Southeast Asia is turning into one of the more interesting EV battlegrounds, and not only because more models are arriving.
The International Energy Agency (IEA) said electric car sales in the region more than doubled in 2025, reaching a market share of nearly 20%. Vietnam, Indonesia and Thailand led the growth, helped by government incentives, falling prices and a stronger supply of affordable electric cars.
The IEA said policy support and price dynamics could lift Southeast Asia’s electric car sales share by up to three times by 2035. That would make the region far more central to the global EV story than it was only a few years ago.

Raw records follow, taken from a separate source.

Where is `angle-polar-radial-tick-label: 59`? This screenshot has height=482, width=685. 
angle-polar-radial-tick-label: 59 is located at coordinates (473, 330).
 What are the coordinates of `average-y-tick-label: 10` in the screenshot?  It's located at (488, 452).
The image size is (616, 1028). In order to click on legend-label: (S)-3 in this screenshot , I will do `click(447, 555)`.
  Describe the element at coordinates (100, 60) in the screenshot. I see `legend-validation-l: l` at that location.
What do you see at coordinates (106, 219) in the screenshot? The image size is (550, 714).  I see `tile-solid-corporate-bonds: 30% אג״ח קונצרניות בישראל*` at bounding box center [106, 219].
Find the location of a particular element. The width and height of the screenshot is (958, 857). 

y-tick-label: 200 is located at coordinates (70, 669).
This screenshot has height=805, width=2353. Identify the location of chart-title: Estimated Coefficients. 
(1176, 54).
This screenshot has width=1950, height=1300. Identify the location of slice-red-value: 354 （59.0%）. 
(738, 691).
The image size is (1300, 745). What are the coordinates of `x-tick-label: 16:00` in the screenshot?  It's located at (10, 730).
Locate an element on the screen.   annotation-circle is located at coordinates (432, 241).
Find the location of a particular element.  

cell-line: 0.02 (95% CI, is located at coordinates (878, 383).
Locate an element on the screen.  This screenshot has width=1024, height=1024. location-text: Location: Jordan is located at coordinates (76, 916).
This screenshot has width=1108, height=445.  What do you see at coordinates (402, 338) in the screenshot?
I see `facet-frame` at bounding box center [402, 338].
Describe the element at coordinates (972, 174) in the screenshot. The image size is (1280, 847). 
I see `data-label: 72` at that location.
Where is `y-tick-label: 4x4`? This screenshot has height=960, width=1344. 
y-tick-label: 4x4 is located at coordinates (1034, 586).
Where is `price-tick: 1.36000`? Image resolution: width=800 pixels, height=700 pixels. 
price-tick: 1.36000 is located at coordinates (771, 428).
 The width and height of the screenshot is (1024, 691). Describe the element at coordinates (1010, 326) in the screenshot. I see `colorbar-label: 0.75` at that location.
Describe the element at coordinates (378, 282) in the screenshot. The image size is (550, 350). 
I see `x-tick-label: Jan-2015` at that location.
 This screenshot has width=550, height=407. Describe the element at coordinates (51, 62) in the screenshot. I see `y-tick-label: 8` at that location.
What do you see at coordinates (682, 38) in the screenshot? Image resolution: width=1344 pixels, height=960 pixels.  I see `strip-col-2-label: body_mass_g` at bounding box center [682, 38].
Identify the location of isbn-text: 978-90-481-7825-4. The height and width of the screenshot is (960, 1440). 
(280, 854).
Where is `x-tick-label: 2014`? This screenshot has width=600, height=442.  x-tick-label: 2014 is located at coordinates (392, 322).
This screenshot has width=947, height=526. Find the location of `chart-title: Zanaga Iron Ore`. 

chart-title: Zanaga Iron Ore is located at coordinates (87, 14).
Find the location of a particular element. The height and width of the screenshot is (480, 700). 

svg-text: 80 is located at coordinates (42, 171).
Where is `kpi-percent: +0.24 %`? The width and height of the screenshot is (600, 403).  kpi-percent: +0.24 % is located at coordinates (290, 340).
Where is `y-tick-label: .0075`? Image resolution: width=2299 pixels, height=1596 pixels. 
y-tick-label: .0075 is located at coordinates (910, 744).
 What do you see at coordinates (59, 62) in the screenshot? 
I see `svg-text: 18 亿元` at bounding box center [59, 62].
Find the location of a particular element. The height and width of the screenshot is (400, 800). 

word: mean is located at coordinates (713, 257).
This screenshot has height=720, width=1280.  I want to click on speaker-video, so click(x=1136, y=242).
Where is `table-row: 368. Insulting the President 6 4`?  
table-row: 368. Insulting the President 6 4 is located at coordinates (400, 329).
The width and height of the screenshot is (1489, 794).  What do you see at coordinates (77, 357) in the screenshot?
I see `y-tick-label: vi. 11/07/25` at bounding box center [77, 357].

Chinese-made EVs have brought cheaper battery-electric models into emerging markets, while Thailand has already seen electric car prices broadly match petrol and diesel cars over the past two years. Indonesia is moving in the same direction, although the IEA said EVs there still carried an average price premium of around 40% in 2025, down from more than 50% in 2024.
Vietnam stands out because it has a major domestic EV maker selling electric cars at prices close to internal-combustion models. The IEA said Vietnam could reach an EV sales share of more than 80% by 2035, the highest projected share in Southeast Asia.
China remains the centre of gravity. EVs accounted for nearly 55% of car sales there in 2025, and the IEA expects that share to approach 60% in 2026. By 2035, electric cars could exceed 90% of China’s car market. One reason is this fact: 70% of battery-electric cars sold in China in 2025 were already cheaper than the average conventional car.
China also dominates supply. The IEA said Chinese automakers supplied 60% of global electric car sales in 2025, while Chinese brands took more than half of Southeast Asia’s electric car market. Another one-third came from a Vietnamese manufacturer.
Elsewhere, Europe remains policy-driven. Electric cars reached 28% of European car sales in 2025 after sales grew by more than 30%, helped by tougher European Union carbon dioxide rules. The United States was softer, with EVs holding just under 10% of car sales and demand hit late in the year by the end of federal tax credits.
Globally, electric car sales grew 20% in 2025 to more than 20 million units, or one in four new cars sold. The IEA expects sales to rise to 23 million in 2026, taking EVs to 28% of the world car market.
For Southeast Asia, the next phase now comes down to price, charging, local assembly rules and whether governments keep the incentives steady enough for buyers to trust the shift.